Private prison firms are often accused of lobbying for incarceration because, like a hotel, they have “a strong economic incentive to book every available room and encourage every guest to stay as long as possible” (Schlosser 1998; see also Dolovich 2005; Shichor 1995; Sarabi and Bender 2000). This accusation has little support, either theoretical or empirical. At worst, the political influence argument is backward: privatization will in fact decrease prison providers’ pro-incarceration influence. At best, the argument is dubious: its accuracy depends on facts that proponents of the argument haven’t developed.

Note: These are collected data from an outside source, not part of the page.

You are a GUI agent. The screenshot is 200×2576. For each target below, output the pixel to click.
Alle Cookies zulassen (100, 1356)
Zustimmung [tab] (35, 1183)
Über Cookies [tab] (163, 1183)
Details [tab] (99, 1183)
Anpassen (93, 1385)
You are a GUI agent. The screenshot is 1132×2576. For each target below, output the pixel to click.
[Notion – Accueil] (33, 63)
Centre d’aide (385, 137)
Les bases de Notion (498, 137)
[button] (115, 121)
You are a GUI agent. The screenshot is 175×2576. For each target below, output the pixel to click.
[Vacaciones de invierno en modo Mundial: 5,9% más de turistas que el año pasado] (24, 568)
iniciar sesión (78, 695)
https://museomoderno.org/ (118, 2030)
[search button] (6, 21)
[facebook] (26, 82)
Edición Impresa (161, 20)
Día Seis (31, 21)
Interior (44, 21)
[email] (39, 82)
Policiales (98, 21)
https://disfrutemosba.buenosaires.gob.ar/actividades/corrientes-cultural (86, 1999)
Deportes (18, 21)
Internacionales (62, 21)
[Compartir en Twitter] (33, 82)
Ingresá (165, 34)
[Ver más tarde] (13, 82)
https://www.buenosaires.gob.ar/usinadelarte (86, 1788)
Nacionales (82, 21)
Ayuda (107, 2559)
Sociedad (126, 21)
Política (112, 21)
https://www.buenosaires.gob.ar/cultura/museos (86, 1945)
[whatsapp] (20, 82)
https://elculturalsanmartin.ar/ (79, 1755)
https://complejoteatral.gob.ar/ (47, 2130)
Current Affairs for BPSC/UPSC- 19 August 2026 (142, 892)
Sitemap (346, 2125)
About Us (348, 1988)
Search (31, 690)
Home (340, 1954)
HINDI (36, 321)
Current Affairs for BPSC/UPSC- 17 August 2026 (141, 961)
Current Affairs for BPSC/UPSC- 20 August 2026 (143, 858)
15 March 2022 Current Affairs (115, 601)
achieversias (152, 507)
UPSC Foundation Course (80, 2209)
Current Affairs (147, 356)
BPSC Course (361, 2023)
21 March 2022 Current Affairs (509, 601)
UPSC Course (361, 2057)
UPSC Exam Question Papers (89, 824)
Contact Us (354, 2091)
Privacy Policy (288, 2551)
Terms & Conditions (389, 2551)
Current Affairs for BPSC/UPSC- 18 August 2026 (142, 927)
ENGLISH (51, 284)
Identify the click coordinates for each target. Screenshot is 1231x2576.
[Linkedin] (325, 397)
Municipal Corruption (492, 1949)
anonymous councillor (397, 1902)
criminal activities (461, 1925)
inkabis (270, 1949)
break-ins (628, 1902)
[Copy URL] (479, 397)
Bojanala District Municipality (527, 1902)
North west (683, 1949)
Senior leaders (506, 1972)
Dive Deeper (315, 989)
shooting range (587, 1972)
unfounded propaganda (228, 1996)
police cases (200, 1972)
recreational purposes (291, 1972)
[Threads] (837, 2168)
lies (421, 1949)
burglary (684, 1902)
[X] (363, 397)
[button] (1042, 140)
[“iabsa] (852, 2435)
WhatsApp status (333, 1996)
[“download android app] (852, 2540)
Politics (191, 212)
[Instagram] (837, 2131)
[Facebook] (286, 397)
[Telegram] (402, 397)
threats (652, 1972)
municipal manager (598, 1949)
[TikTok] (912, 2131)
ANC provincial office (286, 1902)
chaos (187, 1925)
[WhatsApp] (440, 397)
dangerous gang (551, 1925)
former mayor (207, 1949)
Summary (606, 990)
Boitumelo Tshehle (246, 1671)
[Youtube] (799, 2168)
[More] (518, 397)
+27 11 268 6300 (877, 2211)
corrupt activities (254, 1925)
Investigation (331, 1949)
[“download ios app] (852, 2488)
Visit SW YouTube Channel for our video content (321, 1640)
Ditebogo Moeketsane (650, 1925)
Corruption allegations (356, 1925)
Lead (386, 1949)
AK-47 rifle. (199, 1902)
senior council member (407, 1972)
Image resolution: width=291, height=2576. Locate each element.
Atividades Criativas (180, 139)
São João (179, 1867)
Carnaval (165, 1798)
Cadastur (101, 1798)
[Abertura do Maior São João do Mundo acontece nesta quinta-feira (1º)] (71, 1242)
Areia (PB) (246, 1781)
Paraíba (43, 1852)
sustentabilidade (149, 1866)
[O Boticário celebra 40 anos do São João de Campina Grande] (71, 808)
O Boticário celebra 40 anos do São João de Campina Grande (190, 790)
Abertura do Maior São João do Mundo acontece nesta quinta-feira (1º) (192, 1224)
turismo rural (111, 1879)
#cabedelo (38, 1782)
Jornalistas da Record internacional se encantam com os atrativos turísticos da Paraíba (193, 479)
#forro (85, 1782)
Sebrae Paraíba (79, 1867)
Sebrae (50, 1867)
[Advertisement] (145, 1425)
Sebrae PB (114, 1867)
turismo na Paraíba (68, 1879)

First, self-interested pro-incarceration advocacy is already common in the public sector—chiefly from public-sector corrections officers’ unions. The most active corrections officers’ union, the California Correctional Peace Officers Association, has contributed massively in support of “tough on crime” positions on voter initiatives and has given money to crime victims’ groups, and similar unions in other states have endorsed candidates for their tough on crime positions. Private firms would thus enter a heavily populated field and partly displace some of the existing actors.
Second, there’s little reason to believe that increasing privatization would increase the amount of self-interested pro-incarceration advocacy. In fact, it’s even possible that increasing privatization would reduce such advocacy. The intuition for this perhaps surprising result comes from the economic theory of public goods and collective action.
The political benefits that flow from prison providers’ pro-incarceration advocacy are a “public good,” because any prison provider’s advocacy, to the extent that it’s effective, helps every other prison provider. When individual actors capture less of the benefit of their expenditures on a public good, they spend less on that good; and the “smaller” actors, who benefit less from the public good, free ride off the expenditures of the “largest” actor.
Today, the largest actor—the actor that profits the most from the system—tends to be the public-sector union, because the public sector provides the lion’s share of prison services, and public-sector corrections officers benefit from wages significantly higher than those of their private-sector counterparts. The smaller actor is the private prison industry, which not only has a smaller proportion of the industry but also doesn’t make particularly high profits.
By breaking up the government’s monopoly of prison provision and awarding part of the industry to private firms, therefore, privatization can reduce the industry’s advocacy by introducing a collective action problem. The public-sector unions will spend less because under privatization they experience less of the benefit of their advocacy, while the private firms will tend to free ride off the public sector’s advocacy. This collective action problem is fortunate for the critics of pro-incarceration advocacy—a happy, usually unintended side effect of privatization.